=== Data items ===
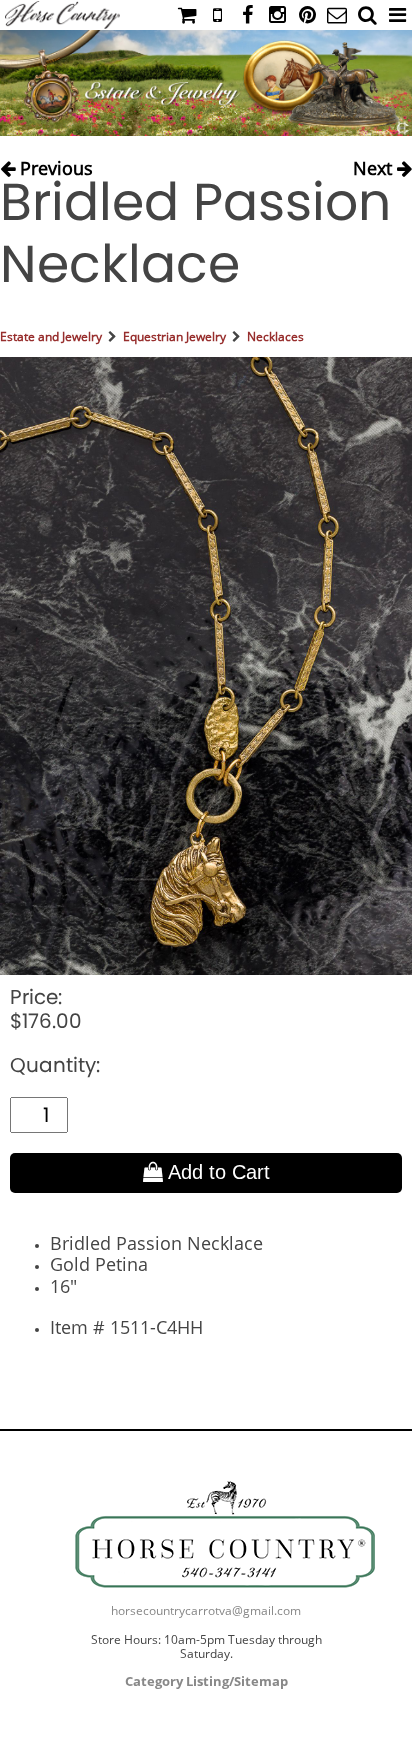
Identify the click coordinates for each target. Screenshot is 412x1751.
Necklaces (275, 336)
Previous (54, 164)
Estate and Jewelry (51, 336)
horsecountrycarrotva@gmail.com (206, 1610)
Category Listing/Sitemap (206, 1681)
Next (375, 164)
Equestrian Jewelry (174, 336)
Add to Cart (216, 1172)
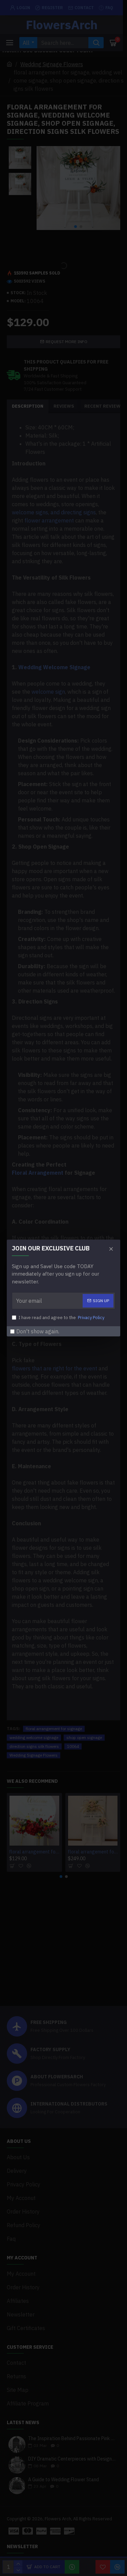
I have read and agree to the (61, 1317)
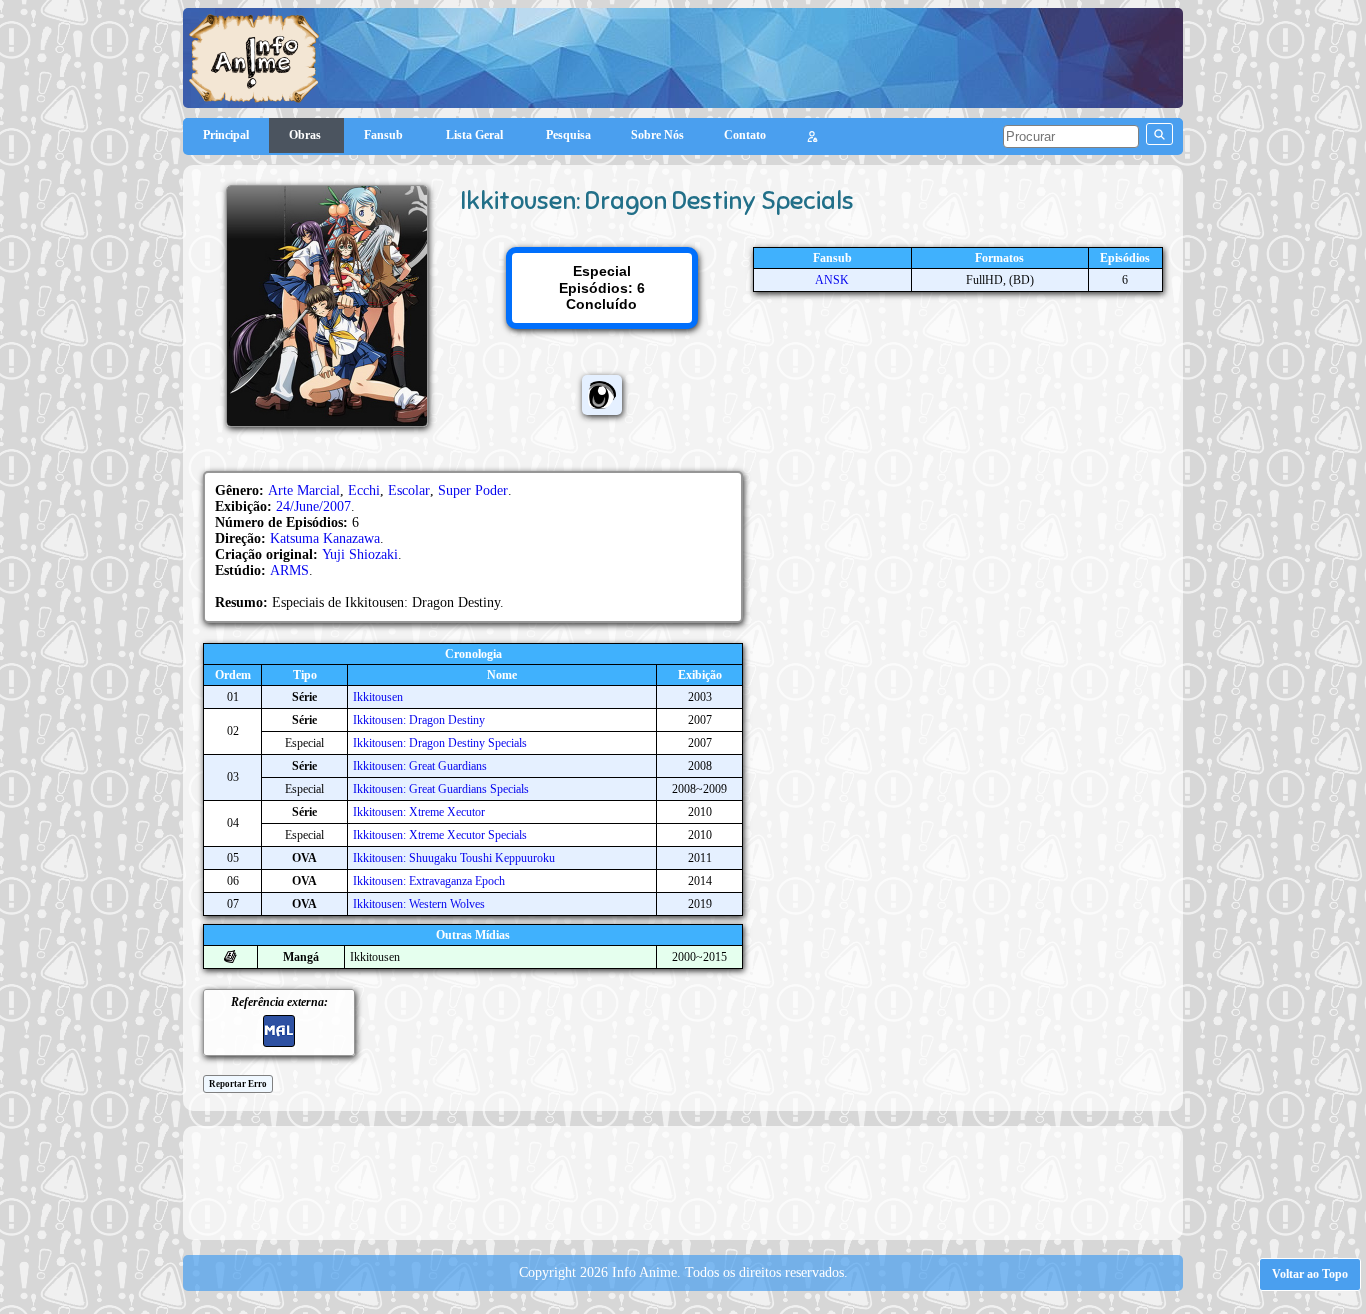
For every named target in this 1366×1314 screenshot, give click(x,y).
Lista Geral (476, 135)
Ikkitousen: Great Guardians (420, 766)
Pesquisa (568, 135)
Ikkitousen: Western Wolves (419, 904)
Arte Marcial (304, 490)
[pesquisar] (1159, 134)
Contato (745, 135)
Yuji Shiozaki (360, 554)
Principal (226, 135)
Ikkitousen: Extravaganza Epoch (429, 881)
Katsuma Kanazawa (325, 538)
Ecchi (364, 490)
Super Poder (473, 490)
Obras (306, 135)
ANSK (832, 280)
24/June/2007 (313, 506)
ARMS (289, 570)
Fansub (385, 135)
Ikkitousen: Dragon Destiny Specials (440, 743)
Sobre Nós (657, 135)
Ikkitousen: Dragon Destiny (419, 720)
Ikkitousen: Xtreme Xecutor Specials (440, 835)
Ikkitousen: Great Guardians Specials (441, 789)
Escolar (409, 490)
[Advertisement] (683, 1181)
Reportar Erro (238, 1084)
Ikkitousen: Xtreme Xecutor (419, 812)
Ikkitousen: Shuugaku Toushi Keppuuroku (454, 858)
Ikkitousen (378, 697)
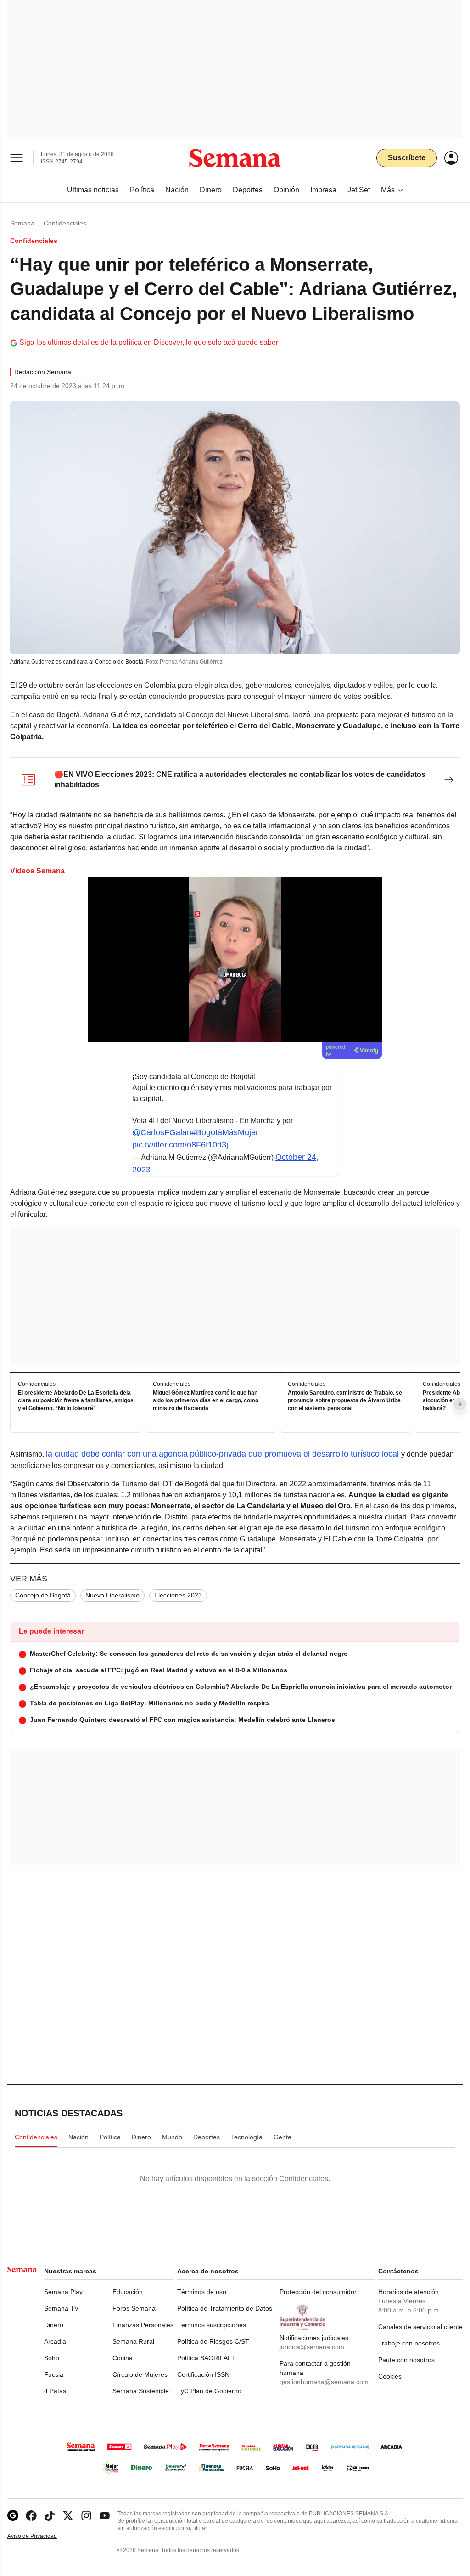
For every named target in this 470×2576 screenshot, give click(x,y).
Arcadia (55, 2341)
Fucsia (53, 2374)
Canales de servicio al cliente (420, 2326)
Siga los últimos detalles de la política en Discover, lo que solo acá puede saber (148, 342)
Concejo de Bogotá (43, 1595)
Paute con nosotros (406, 2359)
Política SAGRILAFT (206, 2358)
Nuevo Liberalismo (112, 1595)
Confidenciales (65, 223)
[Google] (12, 2515)
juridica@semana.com (312, 2347)
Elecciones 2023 (178, 1595)
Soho (51, 2358)
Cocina (122, 2358)
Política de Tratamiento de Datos (224, 2308)
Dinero (53, 2325)
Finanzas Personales (142, 2325)
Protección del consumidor (318, 2291)
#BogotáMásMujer (224, 1132)
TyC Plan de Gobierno (209, 2391)
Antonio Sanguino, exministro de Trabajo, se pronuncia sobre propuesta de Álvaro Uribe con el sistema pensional (345, 1401)
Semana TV (61, 2308)
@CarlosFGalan (161, 1132)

=== What the task requires ===
The required result is the entries above, printed exactly from the first line through the line with "Equestrian Jewelry (174, 336)", pictures excluded.

=== Solution to this task ===
Identify the click coordinates for each target. Screenshot is 412x1751.
Necklaces (275, 336)
Previous (54, 164)
Estate and Jewelry (51, 336)
horsecountrycarrotva@gmail.com (206, 1610)
Category Listing/Sitemap (206, 1681)
Next (375, 164)
Equestrian Jewelry (174, 336)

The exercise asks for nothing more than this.